[TASK TO CARRY OUT] Copy out each line below that contains the word "Viewport", matching case exactly.

[RECORDS PROVIDED]
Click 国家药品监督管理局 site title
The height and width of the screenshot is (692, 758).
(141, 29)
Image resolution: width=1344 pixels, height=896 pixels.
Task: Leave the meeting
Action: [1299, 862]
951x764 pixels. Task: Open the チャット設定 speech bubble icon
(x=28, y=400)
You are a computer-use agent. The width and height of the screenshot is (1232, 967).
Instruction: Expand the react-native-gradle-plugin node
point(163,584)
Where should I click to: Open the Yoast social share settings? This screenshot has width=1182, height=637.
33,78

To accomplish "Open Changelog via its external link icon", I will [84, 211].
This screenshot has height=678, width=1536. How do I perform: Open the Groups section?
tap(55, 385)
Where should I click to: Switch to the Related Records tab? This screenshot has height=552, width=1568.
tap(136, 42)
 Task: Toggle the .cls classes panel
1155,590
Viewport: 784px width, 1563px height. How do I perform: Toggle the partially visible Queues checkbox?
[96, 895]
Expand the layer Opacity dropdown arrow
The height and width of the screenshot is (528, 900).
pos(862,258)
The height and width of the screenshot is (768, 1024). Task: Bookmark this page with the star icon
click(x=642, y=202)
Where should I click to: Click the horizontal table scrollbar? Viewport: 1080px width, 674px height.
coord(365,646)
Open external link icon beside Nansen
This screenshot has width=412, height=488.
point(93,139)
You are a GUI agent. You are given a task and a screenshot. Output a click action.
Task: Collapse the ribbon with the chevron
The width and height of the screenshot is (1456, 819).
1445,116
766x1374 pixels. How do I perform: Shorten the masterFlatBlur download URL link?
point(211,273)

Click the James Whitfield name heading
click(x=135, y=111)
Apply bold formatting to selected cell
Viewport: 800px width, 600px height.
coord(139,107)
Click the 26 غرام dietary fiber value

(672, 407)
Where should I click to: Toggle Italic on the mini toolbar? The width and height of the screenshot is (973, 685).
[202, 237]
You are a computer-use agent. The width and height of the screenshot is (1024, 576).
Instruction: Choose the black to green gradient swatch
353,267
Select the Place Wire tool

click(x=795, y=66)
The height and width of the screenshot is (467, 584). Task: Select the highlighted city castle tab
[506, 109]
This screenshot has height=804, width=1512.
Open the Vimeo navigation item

[EXERCISE RESULT]
Viewport: 784px width, 1563px height. How do I perform: Toggle the partially visible Queues checkbox?
Where should I click to: Click the horizontal table scrollbar? Viewport: 1080px width, 674px height.
Viewport: 800px width, 600px height.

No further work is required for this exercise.